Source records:

---

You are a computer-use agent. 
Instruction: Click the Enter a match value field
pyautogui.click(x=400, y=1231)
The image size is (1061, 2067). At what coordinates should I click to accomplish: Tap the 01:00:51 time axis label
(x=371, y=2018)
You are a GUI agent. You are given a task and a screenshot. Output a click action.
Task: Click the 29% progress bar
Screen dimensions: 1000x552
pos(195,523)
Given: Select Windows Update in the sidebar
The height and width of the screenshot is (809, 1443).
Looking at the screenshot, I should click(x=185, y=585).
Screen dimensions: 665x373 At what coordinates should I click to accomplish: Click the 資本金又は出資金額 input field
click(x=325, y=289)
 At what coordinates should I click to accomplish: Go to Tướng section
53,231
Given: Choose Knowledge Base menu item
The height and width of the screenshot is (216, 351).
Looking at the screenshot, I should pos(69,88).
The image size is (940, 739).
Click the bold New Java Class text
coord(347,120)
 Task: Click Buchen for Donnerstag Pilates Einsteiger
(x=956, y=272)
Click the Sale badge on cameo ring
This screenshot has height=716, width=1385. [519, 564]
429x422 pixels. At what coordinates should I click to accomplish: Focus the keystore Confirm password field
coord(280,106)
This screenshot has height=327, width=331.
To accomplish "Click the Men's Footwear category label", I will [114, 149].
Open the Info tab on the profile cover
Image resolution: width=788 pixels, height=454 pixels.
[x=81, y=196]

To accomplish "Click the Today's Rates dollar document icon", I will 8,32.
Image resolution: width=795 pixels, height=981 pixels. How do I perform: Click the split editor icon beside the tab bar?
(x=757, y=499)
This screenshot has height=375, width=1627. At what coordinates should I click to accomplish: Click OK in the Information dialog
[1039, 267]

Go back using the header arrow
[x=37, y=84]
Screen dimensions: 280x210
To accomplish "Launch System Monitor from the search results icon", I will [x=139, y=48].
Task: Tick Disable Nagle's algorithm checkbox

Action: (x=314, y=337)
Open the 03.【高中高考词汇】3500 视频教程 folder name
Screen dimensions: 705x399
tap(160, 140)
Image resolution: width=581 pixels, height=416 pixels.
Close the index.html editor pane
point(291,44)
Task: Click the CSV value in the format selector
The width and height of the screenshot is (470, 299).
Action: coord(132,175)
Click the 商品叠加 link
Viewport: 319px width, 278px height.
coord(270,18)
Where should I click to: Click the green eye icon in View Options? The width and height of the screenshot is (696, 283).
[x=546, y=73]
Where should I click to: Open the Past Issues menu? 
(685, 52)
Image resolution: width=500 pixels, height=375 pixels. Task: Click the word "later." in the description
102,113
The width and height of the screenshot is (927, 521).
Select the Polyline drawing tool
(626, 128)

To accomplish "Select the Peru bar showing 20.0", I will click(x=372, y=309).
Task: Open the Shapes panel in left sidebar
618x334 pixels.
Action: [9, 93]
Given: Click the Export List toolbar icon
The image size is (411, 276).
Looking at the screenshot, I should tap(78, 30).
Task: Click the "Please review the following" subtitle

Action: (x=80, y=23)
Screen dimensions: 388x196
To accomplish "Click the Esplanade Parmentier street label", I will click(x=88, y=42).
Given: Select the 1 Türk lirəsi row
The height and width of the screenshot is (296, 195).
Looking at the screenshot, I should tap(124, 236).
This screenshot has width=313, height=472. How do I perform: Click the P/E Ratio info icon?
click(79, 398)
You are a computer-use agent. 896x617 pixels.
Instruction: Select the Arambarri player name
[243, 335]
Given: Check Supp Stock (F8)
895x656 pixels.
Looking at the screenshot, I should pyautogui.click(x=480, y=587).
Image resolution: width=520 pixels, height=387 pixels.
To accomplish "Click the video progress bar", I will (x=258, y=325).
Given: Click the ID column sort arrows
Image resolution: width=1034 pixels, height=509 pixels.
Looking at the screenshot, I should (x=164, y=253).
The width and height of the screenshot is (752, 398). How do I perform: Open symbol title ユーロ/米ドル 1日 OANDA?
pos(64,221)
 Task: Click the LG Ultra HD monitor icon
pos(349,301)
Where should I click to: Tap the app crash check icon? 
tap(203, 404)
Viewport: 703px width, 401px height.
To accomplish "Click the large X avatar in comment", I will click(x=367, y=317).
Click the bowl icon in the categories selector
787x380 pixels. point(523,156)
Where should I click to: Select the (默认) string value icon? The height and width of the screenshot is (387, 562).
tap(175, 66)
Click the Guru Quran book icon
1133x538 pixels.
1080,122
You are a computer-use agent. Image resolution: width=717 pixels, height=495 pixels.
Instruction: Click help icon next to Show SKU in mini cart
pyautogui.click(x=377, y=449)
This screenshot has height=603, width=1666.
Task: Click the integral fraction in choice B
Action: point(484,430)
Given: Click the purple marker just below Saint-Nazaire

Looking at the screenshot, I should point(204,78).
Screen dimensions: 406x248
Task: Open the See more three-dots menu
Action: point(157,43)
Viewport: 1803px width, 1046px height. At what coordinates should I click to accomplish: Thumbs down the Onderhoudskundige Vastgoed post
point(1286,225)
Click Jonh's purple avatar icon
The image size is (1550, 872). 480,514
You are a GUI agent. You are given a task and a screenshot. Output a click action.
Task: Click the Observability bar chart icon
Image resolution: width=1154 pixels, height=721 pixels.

---

The entries above hold a line with "Screen dimensions: 1000x552" and a later line with "This screenshot has height=327, width=331.". Write out exactly those lines and all lines between, nothing more.

**Exercise result**
Screen dimensions: 1000x552
pos(195,523)
Given: Select Windows Update in the sidebar
The height and width of the screenshot is (809, 1443).
Looking at the screenshot, I should click(x=185, y=585).
Screen dimensions: 665x373 At what coordinates should I click to accomplish: Click the 資本金又は出資金額 input field
click(x=325, y=289)
 At what coordinates should I click to accomplish: Go to Tướng section
53,231
Given: Choose Knowledge Base menu item
The height and width of the screenshot is (216, 351).
Looking at the screenshot, I should pos(69,88).
The image size is (940, 739).
Click the bold New Java Class text
coord(347,120)
 Task: Click Buchen for Donnerstag Pilates Einsteiger
(x=956, y=272)
Click the Sale badge on cameo ring
This screenshot has height=716, width=1385. [519, 564]
429x422 pixels. At what coordinates should I click to accomplish: Focus the keystore Confirm password field
coord(280,106)
This screenshot has height=327, width=331.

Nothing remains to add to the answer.